Bail reform panel report suggests that state unlikely to end cash bail

It appears Massachusetts will not follow some other states and eliminate cash bail in the court system — that’s if the state follows new recommendations from the Legislature’s bail reform commission.

After a year of meetings, the Legislature’s 19-member bail reform commission unanimously approved several recommendations in its report on the cash bail system released last week. The report also included new statistics showing racial and gender disparities in how bail is set.

Based on data from the state’s trial court, the commission found that bail amounts were higher for non-white defendants compared to their white counterparts. More than 19 percent of non-white defendants had bail set at more than $5,000, compared with about 11 percent of white defendants.
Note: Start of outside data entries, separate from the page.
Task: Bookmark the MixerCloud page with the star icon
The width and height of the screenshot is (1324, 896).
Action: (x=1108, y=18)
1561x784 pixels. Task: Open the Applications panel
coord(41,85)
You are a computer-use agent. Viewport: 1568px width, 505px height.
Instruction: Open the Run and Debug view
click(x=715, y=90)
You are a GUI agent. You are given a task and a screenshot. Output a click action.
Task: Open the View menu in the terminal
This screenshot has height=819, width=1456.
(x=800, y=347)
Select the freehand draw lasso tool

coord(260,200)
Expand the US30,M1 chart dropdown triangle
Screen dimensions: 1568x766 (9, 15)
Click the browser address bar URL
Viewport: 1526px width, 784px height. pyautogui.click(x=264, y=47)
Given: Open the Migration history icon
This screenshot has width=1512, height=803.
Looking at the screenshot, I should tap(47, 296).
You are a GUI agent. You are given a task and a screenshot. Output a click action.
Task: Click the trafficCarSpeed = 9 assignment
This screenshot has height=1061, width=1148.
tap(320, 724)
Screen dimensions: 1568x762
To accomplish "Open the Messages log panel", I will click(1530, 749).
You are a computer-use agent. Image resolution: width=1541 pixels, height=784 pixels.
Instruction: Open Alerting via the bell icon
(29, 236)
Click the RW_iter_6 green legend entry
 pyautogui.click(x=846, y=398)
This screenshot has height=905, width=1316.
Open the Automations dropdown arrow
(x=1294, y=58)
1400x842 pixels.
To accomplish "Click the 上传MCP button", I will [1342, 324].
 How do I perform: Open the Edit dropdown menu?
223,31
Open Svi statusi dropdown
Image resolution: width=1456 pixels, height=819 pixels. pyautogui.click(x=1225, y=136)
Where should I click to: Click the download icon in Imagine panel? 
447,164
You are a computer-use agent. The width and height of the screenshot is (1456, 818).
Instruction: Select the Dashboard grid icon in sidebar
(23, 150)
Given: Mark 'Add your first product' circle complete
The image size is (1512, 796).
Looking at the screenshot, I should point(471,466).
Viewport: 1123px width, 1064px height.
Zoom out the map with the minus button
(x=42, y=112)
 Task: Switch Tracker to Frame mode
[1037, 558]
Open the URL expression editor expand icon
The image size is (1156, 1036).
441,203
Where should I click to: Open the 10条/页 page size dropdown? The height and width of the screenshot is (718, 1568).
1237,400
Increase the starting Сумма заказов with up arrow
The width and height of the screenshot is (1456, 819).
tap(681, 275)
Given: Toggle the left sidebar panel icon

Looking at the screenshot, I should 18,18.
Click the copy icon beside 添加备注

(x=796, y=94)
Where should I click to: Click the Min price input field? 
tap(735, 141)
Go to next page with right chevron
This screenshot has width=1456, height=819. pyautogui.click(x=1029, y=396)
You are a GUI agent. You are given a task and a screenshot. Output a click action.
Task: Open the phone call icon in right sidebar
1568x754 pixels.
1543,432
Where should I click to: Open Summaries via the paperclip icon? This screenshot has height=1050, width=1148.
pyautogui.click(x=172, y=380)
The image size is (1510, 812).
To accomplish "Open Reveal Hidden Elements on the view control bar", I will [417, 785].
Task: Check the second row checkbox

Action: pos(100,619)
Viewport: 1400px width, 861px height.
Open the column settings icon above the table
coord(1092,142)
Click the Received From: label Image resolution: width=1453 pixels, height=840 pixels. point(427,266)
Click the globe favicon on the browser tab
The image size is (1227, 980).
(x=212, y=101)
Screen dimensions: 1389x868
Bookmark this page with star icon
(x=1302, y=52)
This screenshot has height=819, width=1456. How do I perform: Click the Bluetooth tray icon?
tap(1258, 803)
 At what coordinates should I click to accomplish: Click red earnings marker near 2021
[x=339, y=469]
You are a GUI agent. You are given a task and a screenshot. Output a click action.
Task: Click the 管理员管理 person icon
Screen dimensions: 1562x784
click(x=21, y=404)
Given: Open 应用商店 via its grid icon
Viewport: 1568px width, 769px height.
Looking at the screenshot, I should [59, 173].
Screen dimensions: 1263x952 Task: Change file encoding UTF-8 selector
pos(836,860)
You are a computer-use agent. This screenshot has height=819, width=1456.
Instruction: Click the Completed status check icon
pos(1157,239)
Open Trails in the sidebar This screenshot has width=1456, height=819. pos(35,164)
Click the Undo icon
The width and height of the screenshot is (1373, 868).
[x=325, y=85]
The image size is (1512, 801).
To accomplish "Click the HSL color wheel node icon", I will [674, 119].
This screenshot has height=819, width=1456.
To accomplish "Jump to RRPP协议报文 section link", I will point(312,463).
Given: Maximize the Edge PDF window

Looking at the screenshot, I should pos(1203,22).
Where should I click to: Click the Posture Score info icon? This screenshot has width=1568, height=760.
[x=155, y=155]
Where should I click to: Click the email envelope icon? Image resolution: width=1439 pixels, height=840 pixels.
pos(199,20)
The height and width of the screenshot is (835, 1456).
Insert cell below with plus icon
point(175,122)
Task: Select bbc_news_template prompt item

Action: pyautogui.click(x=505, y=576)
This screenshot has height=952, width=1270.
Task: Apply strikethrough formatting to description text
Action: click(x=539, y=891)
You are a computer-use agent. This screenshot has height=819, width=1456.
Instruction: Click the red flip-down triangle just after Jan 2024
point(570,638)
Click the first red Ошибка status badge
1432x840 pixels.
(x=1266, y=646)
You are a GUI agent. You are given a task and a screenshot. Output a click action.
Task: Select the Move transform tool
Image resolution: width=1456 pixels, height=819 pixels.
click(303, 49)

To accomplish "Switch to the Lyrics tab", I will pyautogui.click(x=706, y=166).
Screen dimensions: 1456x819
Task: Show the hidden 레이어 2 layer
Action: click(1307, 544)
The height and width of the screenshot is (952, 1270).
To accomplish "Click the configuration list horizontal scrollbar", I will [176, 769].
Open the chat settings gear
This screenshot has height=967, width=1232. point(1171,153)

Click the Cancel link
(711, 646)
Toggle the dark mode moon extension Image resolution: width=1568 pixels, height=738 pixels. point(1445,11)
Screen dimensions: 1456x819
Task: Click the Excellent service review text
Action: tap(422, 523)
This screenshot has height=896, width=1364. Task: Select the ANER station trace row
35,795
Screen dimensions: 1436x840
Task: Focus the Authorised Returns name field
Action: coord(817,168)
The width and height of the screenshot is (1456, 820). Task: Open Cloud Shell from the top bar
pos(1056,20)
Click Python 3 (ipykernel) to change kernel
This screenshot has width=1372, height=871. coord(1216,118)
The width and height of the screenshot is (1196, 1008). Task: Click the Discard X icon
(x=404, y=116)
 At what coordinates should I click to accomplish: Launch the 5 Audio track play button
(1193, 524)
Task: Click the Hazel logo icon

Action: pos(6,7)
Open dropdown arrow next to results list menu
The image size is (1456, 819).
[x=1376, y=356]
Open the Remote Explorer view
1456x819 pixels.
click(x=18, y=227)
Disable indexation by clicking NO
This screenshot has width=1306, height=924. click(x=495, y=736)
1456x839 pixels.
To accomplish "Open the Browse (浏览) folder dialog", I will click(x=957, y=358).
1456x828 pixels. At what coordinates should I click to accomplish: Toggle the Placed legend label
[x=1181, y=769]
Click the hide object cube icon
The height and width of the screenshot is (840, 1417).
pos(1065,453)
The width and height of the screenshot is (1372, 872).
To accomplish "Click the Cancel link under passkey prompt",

Also fewer non-white defendants than white defendants were held on less than $1,000 bail (53.7 percent to 63.2 percent).

Trial court data from cases primarily heard in 2018 also showed judges released more women defendants compared to men (89.3 percent versus 77 percent), and three times as many men were held without bail.

On its weighing of cash bail, the report said commissioners found there was no need to eliminate the practice in Massachusetts because of recent changes to the rules for setting bail.

“I think people felt like we were early in the process of change so it’s kind of difficult to make any major course corrections because we didn’t know if what we had done to date is working,” said committee co-chair Cindy Friedman.